## Material provided
============================================================

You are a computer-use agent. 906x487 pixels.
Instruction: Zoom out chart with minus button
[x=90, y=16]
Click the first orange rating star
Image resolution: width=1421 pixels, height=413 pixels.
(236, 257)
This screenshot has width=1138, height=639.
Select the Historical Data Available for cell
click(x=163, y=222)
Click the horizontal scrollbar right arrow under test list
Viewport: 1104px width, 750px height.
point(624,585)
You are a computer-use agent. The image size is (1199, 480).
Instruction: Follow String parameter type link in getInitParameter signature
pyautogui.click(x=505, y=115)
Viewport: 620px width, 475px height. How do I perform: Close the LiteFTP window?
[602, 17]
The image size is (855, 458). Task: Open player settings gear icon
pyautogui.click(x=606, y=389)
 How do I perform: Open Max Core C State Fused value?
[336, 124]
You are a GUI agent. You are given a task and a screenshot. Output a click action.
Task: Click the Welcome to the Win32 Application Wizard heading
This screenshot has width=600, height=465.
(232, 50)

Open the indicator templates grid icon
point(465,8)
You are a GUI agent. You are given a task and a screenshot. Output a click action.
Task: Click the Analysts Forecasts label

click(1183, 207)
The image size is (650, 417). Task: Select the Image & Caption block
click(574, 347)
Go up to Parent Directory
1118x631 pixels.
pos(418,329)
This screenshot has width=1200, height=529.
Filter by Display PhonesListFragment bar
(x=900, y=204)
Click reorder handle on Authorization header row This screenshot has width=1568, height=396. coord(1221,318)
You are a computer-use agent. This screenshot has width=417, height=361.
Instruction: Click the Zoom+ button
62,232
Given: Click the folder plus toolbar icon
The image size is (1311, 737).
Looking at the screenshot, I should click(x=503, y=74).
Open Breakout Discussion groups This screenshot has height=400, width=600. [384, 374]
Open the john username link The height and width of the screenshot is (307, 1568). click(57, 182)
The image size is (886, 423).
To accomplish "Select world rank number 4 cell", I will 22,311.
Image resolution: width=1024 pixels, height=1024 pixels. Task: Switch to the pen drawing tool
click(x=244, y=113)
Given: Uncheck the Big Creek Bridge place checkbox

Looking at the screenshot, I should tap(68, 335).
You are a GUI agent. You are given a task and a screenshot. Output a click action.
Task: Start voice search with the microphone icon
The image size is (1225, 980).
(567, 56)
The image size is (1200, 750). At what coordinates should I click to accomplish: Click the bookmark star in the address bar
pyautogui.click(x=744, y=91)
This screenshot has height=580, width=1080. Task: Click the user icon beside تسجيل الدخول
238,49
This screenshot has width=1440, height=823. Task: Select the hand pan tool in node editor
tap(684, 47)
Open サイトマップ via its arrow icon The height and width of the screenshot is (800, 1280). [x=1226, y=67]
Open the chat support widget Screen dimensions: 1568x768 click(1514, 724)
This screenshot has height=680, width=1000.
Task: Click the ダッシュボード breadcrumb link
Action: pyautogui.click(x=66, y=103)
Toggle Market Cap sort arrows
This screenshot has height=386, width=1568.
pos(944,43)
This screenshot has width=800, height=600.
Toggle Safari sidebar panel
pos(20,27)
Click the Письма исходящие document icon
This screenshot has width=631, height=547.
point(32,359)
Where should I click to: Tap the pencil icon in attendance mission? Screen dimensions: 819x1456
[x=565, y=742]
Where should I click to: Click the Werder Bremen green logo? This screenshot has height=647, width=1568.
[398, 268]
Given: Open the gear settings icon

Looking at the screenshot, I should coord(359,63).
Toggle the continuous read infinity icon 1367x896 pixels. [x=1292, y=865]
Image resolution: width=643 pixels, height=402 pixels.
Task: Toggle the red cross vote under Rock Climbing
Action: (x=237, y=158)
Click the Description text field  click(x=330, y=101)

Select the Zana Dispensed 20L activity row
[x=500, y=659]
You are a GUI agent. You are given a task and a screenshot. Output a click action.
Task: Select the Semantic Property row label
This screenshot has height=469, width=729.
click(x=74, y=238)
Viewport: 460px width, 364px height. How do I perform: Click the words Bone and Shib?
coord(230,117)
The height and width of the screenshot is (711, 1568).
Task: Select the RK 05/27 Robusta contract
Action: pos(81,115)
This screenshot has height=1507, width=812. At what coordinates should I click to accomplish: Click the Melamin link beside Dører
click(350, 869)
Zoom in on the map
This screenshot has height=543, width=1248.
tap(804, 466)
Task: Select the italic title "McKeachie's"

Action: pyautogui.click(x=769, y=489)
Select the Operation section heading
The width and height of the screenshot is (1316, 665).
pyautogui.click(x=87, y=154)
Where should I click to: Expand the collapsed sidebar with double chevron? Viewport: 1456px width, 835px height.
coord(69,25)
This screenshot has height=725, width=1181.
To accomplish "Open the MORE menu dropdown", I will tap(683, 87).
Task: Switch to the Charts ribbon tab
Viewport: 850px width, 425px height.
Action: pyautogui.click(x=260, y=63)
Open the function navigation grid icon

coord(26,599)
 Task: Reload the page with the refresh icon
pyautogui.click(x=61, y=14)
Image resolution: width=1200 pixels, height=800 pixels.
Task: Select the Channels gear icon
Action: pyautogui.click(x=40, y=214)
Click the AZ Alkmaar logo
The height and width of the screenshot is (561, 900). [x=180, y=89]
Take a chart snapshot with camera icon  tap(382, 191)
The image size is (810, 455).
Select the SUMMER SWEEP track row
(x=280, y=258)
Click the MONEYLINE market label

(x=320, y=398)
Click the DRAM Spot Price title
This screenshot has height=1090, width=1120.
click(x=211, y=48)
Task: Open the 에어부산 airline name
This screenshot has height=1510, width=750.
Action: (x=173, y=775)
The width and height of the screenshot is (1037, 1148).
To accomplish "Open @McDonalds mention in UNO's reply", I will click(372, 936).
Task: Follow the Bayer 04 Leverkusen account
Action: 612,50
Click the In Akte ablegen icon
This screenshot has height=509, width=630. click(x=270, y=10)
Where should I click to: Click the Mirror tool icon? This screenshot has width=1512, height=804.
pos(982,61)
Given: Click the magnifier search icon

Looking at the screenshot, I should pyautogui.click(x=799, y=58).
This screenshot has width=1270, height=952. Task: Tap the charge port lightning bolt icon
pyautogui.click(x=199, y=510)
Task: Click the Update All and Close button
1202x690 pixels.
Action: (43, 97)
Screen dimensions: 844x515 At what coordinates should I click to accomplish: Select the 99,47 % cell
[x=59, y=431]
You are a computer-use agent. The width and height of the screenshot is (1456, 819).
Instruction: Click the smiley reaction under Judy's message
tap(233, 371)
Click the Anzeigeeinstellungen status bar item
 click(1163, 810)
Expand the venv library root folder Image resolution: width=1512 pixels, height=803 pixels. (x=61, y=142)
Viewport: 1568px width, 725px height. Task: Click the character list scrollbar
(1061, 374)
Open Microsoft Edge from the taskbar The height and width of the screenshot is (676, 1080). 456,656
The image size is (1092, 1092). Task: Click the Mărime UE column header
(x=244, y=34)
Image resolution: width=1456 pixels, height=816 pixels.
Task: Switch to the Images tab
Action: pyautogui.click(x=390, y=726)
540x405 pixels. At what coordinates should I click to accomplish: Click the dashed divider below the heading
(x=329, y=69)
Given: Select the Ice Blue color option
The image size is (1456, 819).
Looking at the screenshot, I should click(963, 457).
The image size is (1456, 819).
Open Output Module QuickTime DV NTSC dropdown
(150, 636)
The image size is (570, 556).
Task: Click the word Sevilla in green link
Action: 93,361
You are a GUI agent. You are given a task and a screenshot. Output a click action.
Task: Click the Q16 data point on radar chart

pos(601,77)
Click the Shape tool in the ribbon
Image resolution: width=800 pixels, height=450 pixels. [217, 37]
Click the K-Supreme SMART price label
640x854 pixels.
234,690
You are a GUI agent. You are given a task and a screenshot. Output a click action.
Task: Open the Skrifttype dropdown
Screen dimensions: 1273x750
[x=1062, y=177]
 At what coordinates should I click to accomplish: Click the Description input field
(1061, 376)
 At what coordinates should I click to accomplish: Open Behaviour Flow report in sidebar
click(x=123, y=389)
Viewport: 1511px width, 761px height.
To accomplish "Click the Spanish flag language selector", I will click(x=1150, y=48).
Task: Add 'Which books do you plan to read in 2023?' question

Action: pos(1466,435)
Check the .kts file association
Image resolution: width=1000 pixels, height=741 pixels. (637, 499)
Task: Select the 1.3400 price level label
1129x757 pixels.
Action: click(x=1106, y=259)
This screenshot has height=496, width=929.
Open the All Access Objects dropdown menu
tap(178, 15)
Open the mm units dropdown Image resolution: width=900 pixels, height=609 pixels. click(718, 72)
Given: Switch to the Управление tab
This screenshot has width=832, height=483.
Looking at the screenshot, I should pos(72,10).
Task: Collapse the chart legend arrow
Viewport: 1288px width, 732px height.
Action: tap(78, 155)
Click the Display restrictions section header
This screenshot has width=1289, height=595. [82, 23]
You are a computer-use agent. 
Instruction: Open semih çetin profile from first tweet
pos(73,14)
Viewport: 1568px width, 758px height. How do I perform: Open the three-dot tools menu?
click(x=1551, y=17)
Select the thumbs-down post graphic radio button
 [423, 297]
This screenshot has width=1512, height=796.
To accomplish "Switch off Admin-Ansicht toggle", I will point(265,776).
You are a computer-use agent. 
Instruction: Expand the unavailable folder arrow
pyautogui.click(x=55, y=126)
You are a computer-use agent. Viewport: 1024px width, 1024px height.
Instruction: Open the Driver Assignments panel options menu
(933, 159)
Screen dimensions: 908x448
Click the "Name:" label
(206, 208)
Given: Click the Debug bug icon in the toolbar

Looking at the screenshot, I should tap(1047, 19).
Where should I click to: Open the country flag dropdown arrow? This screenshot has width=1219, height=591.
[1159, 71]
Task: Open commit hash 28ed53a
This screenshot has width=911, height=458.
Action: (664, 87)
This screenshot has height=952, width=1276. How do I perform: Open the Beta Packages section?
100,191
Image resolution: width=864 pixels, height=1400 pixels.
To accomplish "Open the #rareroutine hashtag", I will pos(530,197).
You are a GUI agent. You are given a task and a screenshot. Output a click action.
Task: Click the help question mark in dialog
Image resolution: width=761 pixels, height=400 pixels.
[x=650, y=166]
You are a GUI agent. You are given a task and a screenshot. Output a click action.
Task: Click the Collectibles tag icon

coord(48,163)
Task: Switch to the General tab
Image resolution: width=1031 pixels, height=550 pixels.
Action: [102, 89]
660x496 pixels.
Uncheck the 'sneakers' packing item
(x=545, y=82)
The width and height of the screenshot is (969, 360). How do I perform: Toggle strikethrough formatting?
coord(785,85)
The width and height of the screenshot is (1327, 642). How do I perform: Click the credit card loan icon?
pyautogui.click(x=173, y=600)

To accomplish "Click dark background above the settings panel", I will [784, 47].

============================================================

## Prompt
Exactly the lines from the start of the entries through the one bearing "You are a computer-use agent. The image" are to be output, with both ends included.

## Task response
You are a computer-use agent. 906x487 pixels.
Instruction: Zoom out chart with minus button
[x=90, y=16]
Click the first orange rating star
Image resolution: width=1421 pixels, height=413 pixels.
(236, 257)
This screenshot has width=1138, height=639.
Select the Historical Data Available for cell
click(x=163, y=222)
Click the horizontal scrollbar right arrow under test list
Viewport: 1104px width, 750px height.
point(624,585)
You are a computer-use agent. The image size is (1199, 480).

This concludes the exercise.